Brooklyn Living

Brooklyn Livin'

Brooklyn Living is the website for Brooklynites and visitors to discover the rich cultural roots of our city and to understand how it is changing into the middle of the 21st century.

Click for Brooklyn, New York Forecast
The Spring and Summer of 2017 has brought a crisis to the working people of the City of New York with the MTA. Long festering problems seemed to have bubbled up into a frothy cauldron of troubles leaving New Yorkers contemplating the viability of a living in this city.

Commuting, family trips to the Zoo and the Beach, doctors appointments, every routine trip has become cause for worry. Venturing into our mass transit system has become arduous and dangerous. A typical trip involves confronting menacing, endless pan handling, religious sermons, confrontations with the mentally ill and otherwise dangerous individuals, urine human feces in stairwells and elevators, and shanty town encampments at subways stations all along the system.

Added to this, the system itself is in a state of total dysfunction.

Rush Hour has been effectively cancelled by the MTA several times in May and June to the cost of billions of dollars of business losses and wages. Twice, the MTA has reported that power outages in Brooklyn's Dekalb Avenue hub had forced the shutdown for over 45 minutes the entire Atlantic Avenue - Dekalb Avenue complex during apex of the morning rush hour. Both on May 7th and May 9th, 2017 the MTA reported outages by ConEd. ConEd in turn reports that there was no outage on Sunday, just a voltage dip and that on Tuesday they can't find any such equipment failure. This is not how an enterprise ready system should function.

These mystery outages shut down rush hour traffic for the B,D,N,Q,R,2,3,4, and 5 trains, covering the bulk of the Borough, and affecting broadly traffic all the way to the Bronx. And yet power was up and everything lit up all about Downtown Brooklyn leaving angry commuters cynical about the durability of the system and the competency of the upper management. How is it possible that a system that has successfully run for well over one hundred years, that carried in the 40's and 50's nearly twice the traffic that it does now, that successfully negotiated two world wars, the great depression, the fiscal crisis and near bankruptcy of the 1970's, the abuse and neglect of the 1980's, 9-11, and yet seems to be succumbing to signal failures and minor power outages late into the second decade of the 21st century?

How is it possible that after recently pouring billions of dollars into track work and platform improvements, to the tune of over 40 billion dollars of MTA capital debt, that the system is now incapable of its primary function which is to move trains and people in a clean, and safe manner.

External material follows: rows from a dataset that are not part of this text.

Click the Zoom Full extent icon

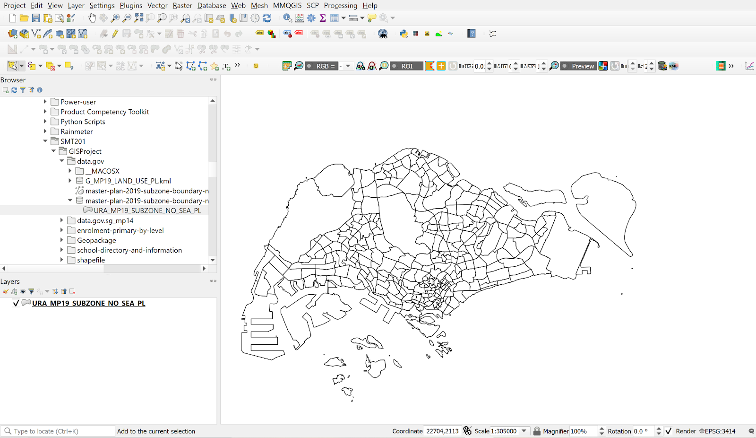138,18
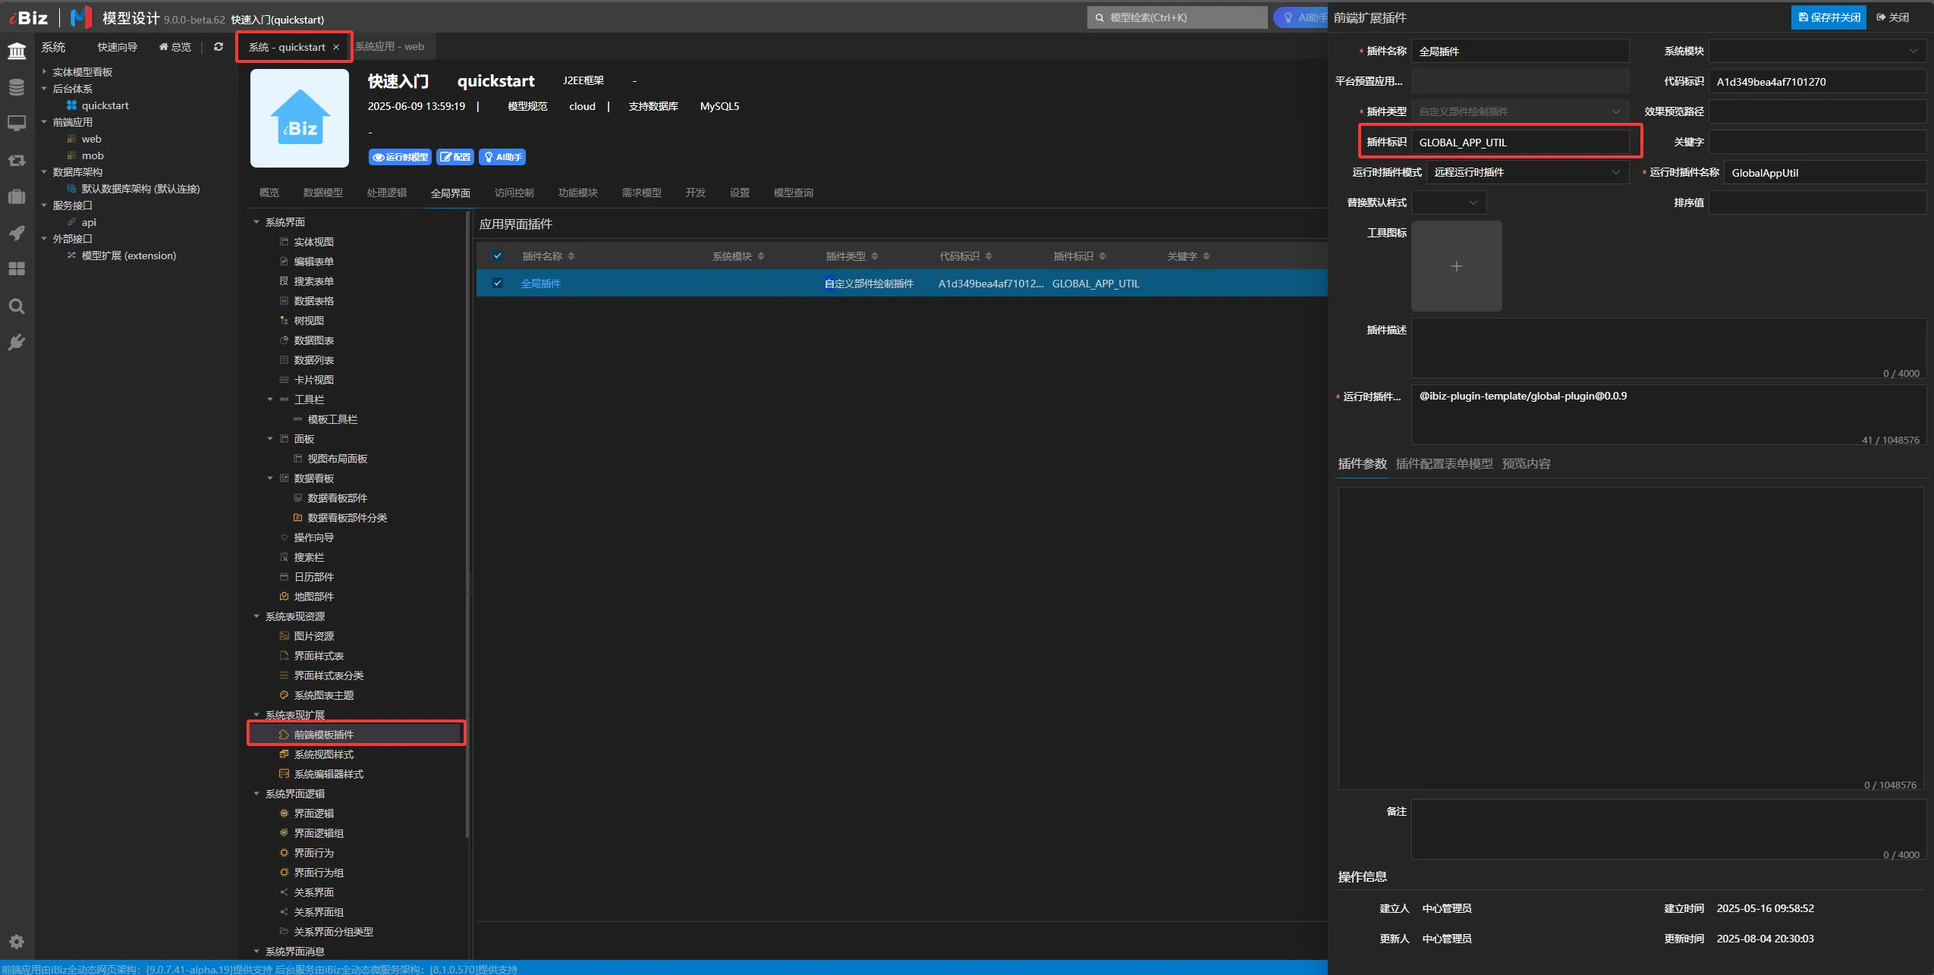The width and height of the screenshot is (1934, 975).
Task: Switch to the 数据模型 tab
Action: [x=322, y=193]
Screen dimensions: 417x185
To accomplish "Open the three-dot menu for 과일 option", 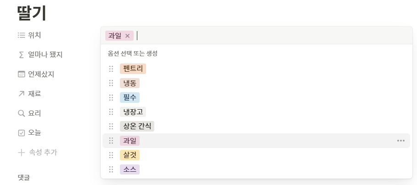I will click(x=401, y=141).
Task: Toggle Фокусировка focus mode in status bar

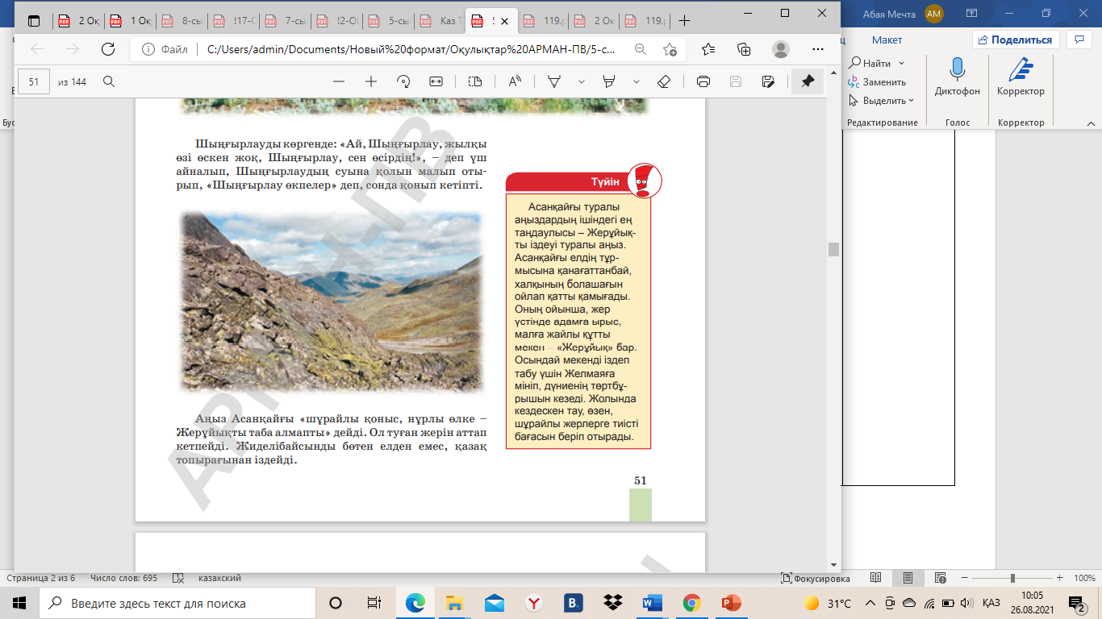Action: click(815, 579)
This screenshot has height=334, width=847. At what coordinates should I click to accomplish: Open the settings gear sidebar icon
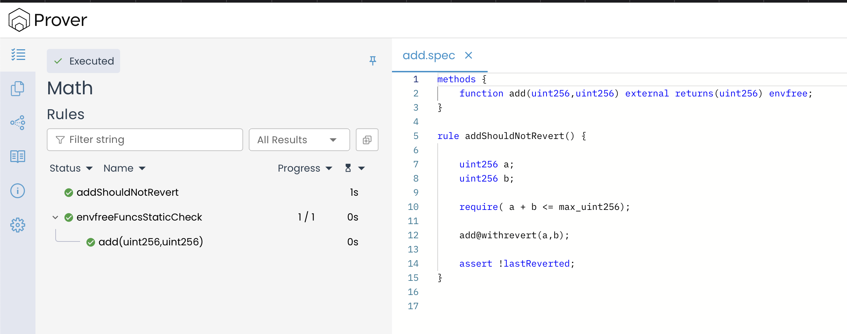click(18, 225)
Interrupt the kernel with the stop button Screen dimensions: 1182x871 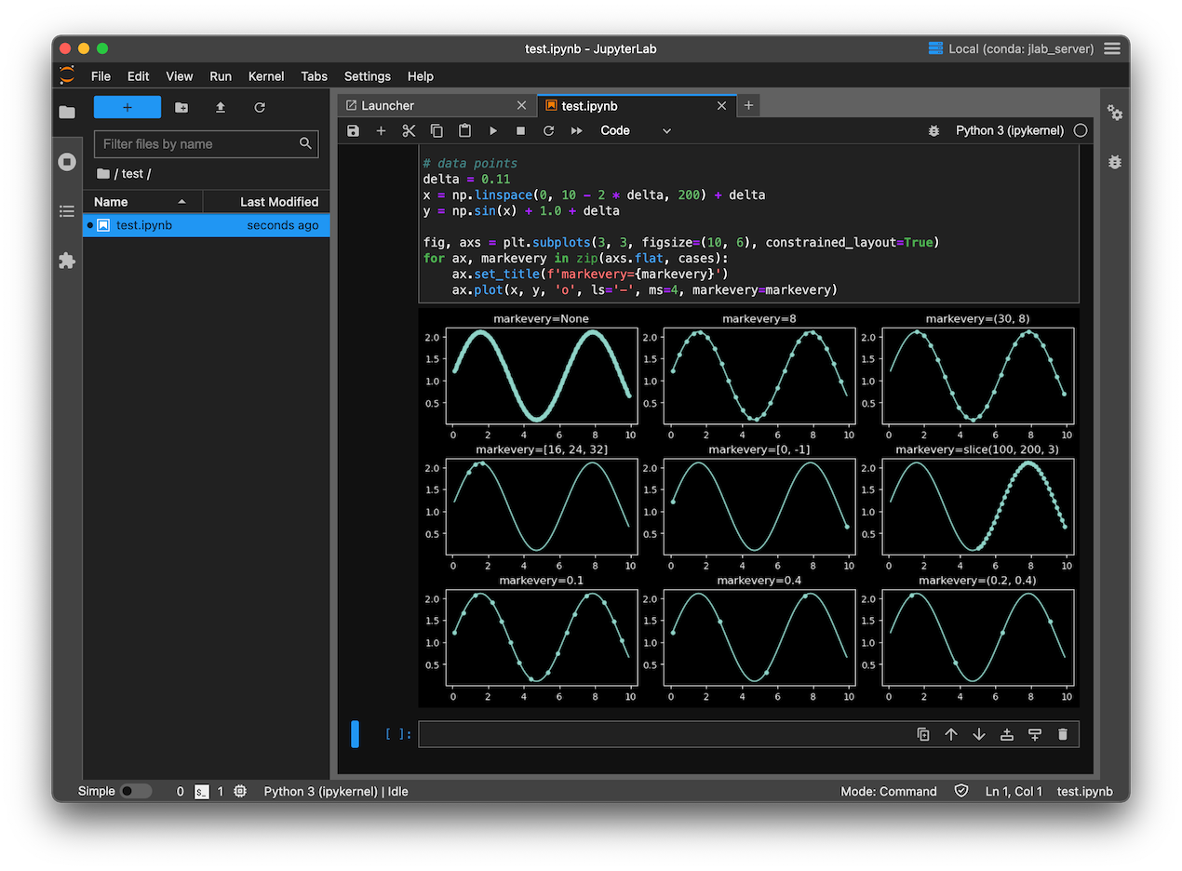(521, 131)
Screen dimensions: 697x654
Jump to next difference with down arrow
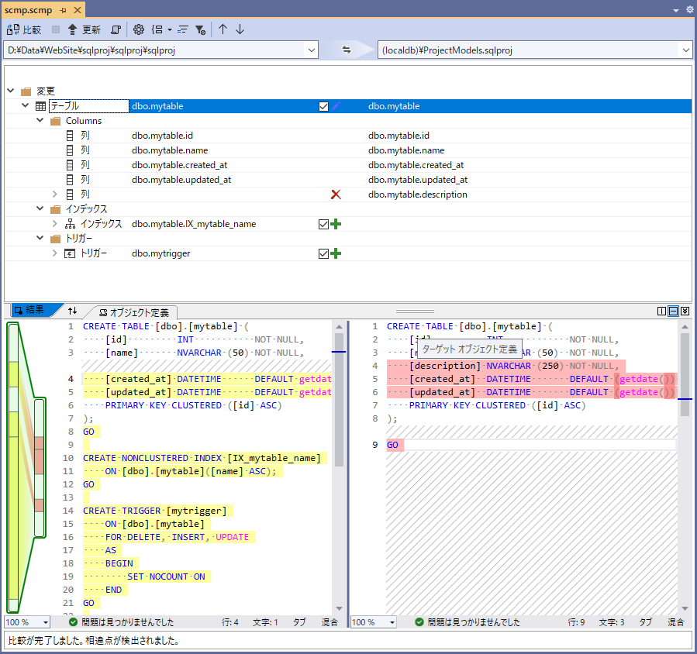pyautogui.click(x=239, y=29)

Commuters cynicism has been cruelly confirmed with a head-on derailment of the A train in July, the result of sloppy maintenance secondary to track work. The resulting rush hour derailment killed service uptown and in the Bronx, stranding everything above 59th street, including Harlem, Washington Heights, Ingelwood, and the Bronx, while disrupting service all along the A,C,D and B trains.

Just prior to this, on June 5th, the F train passengers were stranded for hours below surface for no apparent reason, between the West 4th Street and Broadway-Lafayette Street stations, two of the most familiar and closest stations in Manhattan, until passengers smashed windows for relief. The New York Times reported:

	"It felt like a greenhouse. It felt like we were going to suffocate,"
	said Michael Sciaraffo, 36, an analyst for the New York City Department
	of Parks and Recreation. He was on his way home to Bensonhurst, Brooklyn,
	when the train slowed to a halt and suddenly went silent and black. "We
	were trying to keep cool. We were coming close to the point where people
	were ready to start flipping out," he said. "We were teetering
	toward that."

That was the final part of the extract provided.